Leave out the pictures and retype, exactly, the lines below from the line with "отношусь к коренному" up to and including the line with "Given: Select the", nothing more.

DATA LISTING =>
+++++

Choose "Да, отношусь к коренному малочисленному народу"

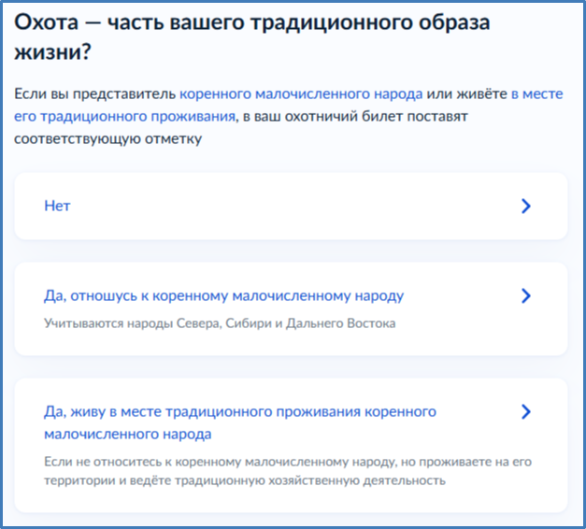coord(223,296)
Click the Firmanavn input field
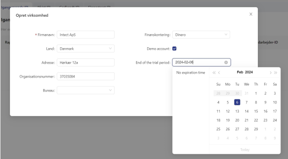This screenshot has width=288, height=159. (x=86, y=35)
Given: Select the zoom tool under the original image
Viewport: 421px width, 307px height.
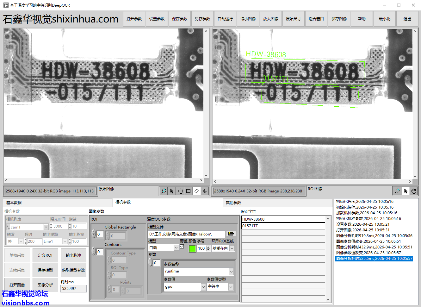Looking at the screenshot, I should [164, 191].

+++++

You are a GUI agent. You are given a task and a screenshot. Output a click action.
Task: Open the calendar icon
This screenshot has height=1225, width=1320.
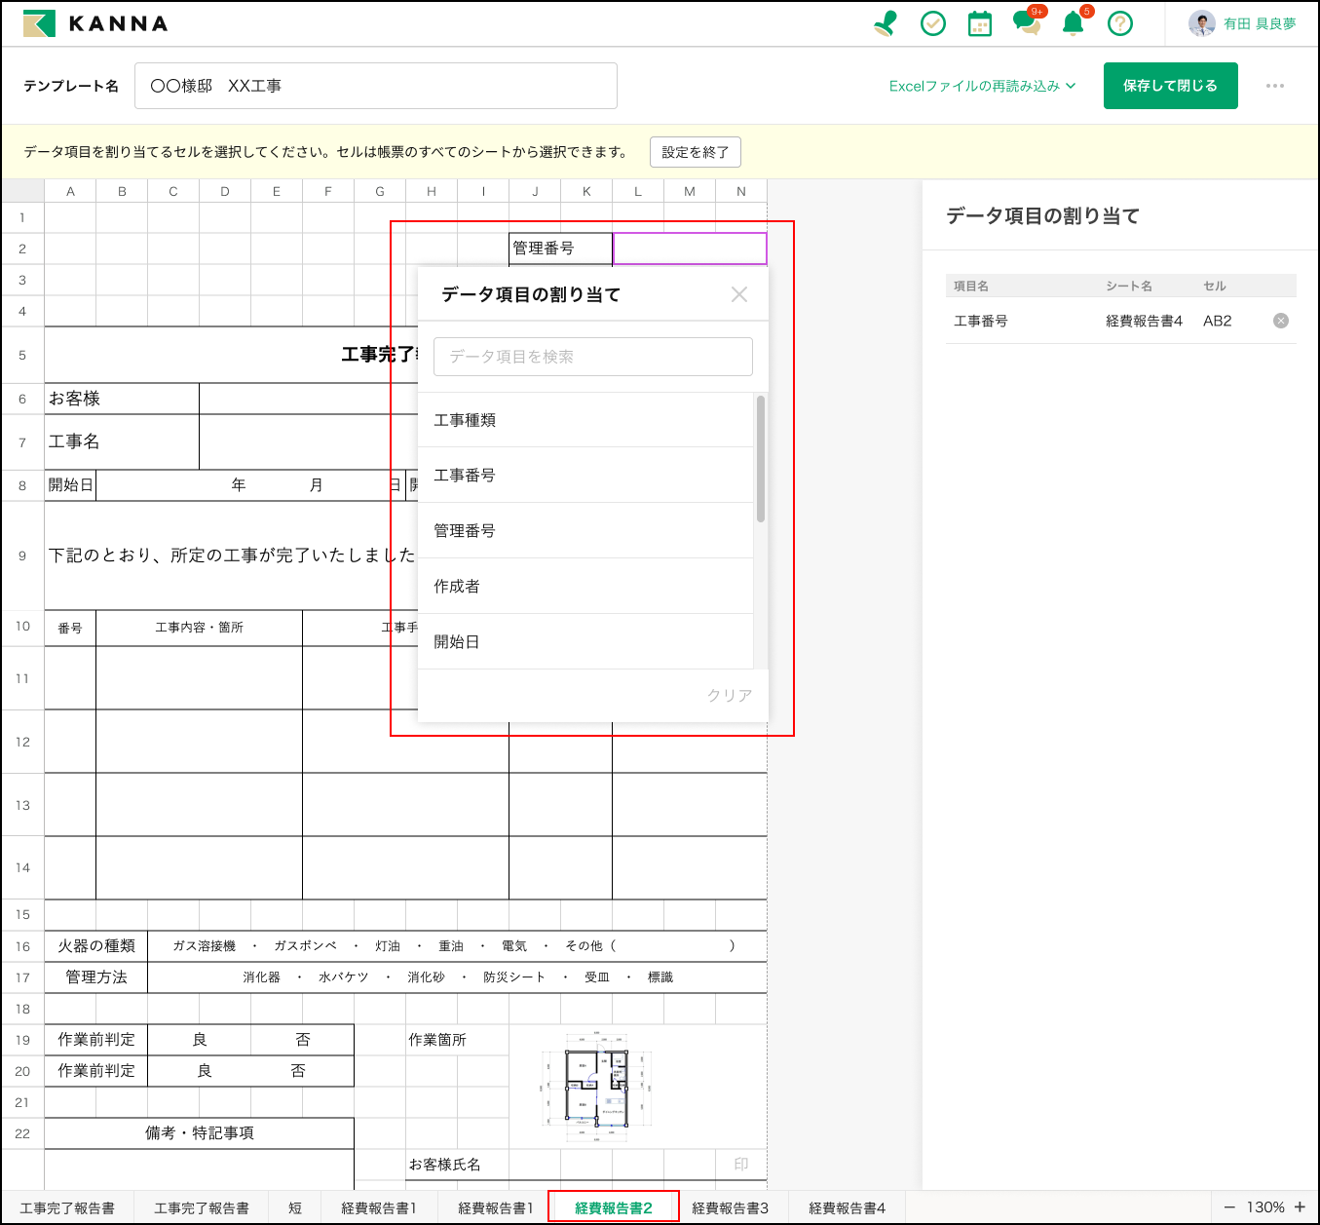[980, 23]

+++++

SOLUTION TO THE PROBLEM =>
Choose "Да, отношусь к коренному малочисленному народу"

coord(223,296)
Click the Firmanavn input field
This screenshot has width=288, height=159. (x=86, y=35)
Given: Select the zoom tool under the original image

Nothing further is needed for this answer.